Quoting unenlightened
Full agreement here.
"My biggest problem is what to do about all the things I can't do anything about"—Ashleigh Brilliant
Problem is that you can never know. Is there any point entertaining a question, the answer to which could never be determined (beyond entertaining it just once in order to realize what alternative possibilities are imaginable)?
Not with infallible certainty, no, but I at least believe that one can justify the universe not being accurately described by physicalism to a sufficient extent.
Quoting Janus
With what I just said in mind, imo, sure there are substantial points to entertaining non-physicalist systems of ontology. As one example I find noteworthy, if non-physicalism, then the possibility opens up of there ontically being such a thing as an objective good superseding any psyche (to be clear corporeal or, if such occur, incorporeal). This objective good in contrast to physicalism’s requisite moral relativism, which, for instance, at the end of the day maintains that the Nazis were good folks relative to their own social way of being. Concentration camps and all. This no more and no less in any objective sense then those who were/are antagonistic to them.

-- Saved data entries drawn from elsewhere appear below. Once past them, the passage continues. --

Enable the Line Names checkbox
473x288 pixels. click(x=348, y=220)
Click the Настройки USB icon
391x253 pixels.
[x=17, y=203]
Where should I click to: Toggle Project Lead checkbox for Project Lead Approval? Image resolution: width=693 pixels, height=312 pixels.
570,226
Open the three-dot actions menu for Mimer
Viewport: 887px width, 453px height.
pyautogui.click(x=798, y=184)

A decent analogy is a computer game. Within the game, everything is fully determined by the programmed flow of information, and every move of every game entity is fully determined, except those of the players, whose decisions moves and interventions come from outside the game world in meat-space. The question becomes, are we pre-programmed game characters or players of the game? If we are players, then we have an existence outside the physical universe, and there is an aspect of spirituality to our being. Religion is concerned with players, and science with the game.

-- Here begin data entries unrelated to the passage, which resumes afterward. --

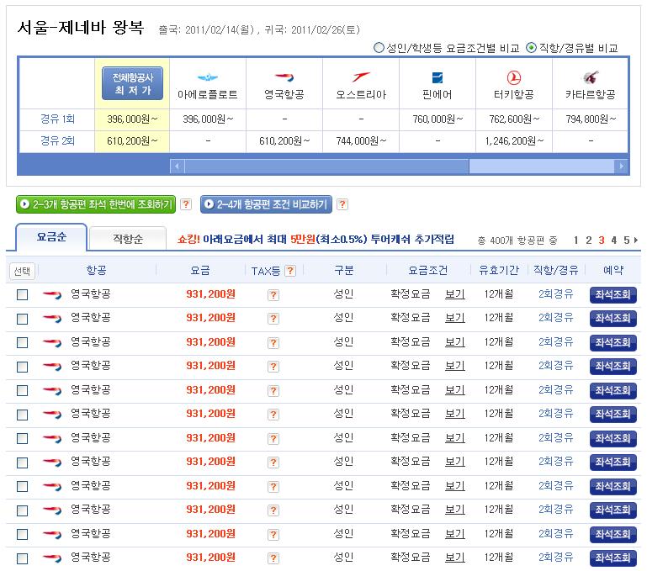Click the Aeroflot airline logo icon
Screen dimensions: 647x571
point(207,77)
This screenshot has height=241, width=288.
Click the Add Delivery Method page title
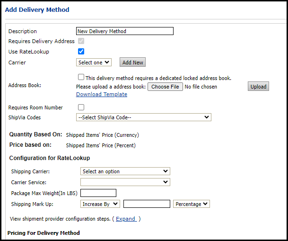37,9
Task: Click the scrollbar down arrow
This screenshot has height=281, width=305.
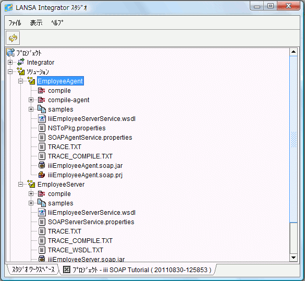Action: click(x=294, y=258)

There is no point looking in the 0s and 1s of the game for evidence of players; only 0s and 1s will be found. The avatar of a player and the avatar of a programmed game character are made of the same stuff. But in relation to my previous argument, I would suggest that while consciousness might be put forward as the unique attribute of a player, thought is very much a mechanical process of 0s and 1s.
http://accountability.qwriting.qc.cuny.edu/files/2016/08/Philosophy-of-Education-Chapter-2_-Pedagogy-of-the-Oppressed.pdf
Quoting unenlightened
One issue that can be raised: Might not an individual consciousness ontically create some of the mechanical process of its own thought? In so thinking, the issue becomes one of whether there is any degree of mind over matter involved in our existence. If we are to any small degree masters of our fate. If free will, then the answer becomes "yes" - with many details remaining to be worked out. If no free will, then there is a resounding "no" to these questions.
Quoting unenlightened
Skimmed through the chapter. I find myself in agreement with what I've read. Such as (taken from the concluding paragraph):
In which ways do you find this relevant to the topics of this thread?
Yes indeed. The player creates input data to the machine; the spiritual being provokes human thought and human action that would not happen otherwise.
Quoting javra
In the odd suggestion that the individual is not the locus of freedom after all, but the communication in dialogue. In the idea from Fromm, that the authoritarian is necrophilic, the enemy of 'life', which in context can be seen as equivalent to freedom. But Maybe one day I'll start a Friere thread if I'm feeling bold.